**DOCUMENT EXCERPT:**
---+---
Another issue is that if you want to be able to use the gradient-based step samplers like NUTS and Hamiltonian Monte Carlo, then your model/likelihood needs a gradient to be defined. If you have a model that is defined as a set of PyTensor operators then this is no problem - internally it will be able to do automatic differentiation - but if your model is essentially a “black box” then you won’t necessarily know what the gradients are.

Defining a model/likelihood that PyMC can use and that calls your “black box” function is possible, but it relies on creating a custom PyTensor Op. This is, hopefully, a clear description of how to do this, including one way of writing a gradient function that could be generally applicable.

In the examples below, we create a very simple lineral model and log-likelihood function in numpy.

def my_model(m, c, x):
    return m * x + c


def my_loglike(m, c, sigma, x, data):
    # We fail explicitly if inputs are not numerical types for the sake of this tutorial
    # As defined, my_loglike would actually work fine with PyTensor variables!
    for param in (m, c, sigma, x, data):
        if not isinstance(param, (float, np.ndarray)):
            raise TypeError(f"Invalid input type to loglike: {type(param)}")
    model = my_model(m, c, x)
    return -0.5 * ((data - model) / sigma) ** 2 - np.log(np.sqrt(2 * np.pi)) - np.log(sigma)

Now, as things are, if we wanted to sample from this log-likelihood function, using certain prior distributions for the model parameters (gradient and y-intercept) using PyMC, we might try something like this (using a pymc.CustomDist or pymc.Potential):

import pymc as pm

# create/read in our "data" (I'll show this in the real example below)
x = ...
sigma = ...
---+---
**DATA ENTRIES:**
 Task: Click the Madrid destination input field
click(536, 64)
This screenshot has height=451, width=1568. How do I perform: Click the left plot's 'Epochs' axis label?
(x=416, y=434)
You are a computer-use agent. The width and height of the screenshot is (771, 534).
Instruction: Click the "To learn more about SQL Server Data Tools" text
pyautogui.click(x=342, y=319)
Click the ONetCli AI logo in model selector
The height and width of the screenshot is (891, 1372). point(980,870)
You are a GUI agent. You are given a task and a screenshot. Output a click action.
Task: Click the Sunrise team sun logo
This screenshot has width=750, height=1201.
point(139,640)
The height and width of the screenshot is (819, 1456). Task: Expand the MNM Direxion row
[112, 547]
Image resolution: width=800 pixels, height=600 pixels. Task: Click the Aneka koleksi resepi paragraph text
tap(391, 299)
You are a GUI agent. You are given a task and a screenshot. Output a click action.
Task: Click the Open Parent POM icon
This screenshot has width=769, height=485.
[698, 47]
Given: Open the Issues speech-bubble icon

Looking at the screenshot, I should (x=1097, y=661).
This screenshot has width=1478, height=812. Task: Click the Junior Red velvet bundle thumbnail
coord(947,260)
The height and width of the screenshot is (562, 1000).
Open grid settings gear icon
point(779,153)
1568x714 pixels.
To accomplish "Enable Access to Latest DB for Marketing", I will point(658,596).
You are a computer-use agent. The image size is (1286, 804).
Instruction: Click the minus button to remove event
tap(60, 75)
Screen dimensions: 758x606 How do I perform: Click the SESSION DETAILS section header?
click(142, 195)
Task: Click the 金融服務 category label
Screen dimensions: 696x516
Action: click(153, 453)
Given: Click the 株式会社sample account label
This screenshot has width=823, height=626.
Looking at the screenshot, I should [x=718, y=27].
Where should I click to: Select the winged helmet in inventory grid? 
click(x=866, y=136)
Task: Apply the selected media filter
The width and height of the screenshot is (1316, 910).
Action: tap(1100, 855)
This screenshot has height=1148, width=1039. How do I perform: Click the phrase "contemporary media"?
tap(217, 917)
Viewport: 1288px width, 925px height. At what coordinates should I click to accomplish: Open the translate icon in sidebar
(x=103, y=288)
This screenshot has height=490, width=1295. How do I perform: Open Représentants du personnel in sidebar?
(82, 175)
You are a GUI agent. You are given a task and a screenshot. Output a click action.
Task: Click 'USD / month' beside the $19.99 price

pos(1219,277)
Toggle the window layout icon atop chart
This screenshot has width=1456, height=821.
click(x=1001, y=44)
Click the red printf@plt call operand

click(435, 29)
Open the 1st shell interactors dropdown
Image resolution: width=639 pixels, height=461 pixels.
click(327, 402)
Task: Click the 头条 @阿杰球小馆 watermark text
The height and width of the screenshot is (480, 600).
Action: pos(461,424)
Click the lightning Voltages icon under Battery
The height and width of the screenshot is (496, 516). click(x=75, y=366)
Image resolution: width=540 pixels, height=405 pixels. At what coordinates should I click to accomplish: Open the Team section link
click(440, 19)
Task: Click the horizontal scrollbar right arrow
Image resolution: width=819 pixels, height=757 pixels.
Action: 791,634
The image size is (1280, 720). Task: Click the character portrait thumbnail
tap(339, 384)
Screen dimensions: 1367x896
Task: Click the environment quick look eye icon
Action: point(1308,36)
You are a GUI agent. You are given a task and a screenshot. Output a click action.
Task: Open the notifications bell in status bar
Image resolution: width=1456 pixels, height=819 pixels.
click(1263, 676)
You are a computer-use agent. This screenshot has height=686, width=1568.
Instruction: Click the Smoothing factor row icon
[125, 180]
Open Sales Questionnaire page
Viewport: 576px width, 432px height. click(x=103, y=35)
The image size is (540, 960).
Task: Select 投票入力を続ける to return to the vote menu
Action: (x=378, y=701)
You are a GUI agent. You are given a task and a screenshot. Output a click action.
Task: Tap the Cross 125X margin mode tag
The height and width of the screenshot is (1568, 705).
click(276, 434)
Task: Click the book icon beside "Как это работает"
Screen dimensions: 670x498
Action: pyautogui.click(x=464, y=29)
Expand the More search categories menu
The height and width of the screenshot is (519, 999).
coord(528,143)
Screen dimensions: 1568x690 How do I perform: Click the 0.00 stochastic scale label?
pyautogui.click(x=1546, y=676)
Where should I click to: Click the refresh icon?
---+---
**WORK INSTRUCTIONS:**
Print the part of the black-box likelihood excerpt that opens with the words containing "Defining a model/likelihood" and closes with "be generally applicable.". The lines above are material of their own and are not part of the black-box likelihood excerpt.

**OUTPUT OF THE EXERCISE:**
Defining a model/likelihood that PyMC can use and that calls your “black box” function is possible, but it relies on creating a custom PyTensor Op. This is, hopefully, a clear description of how to do this, including one way of writing a gradient function that could be generally applicable.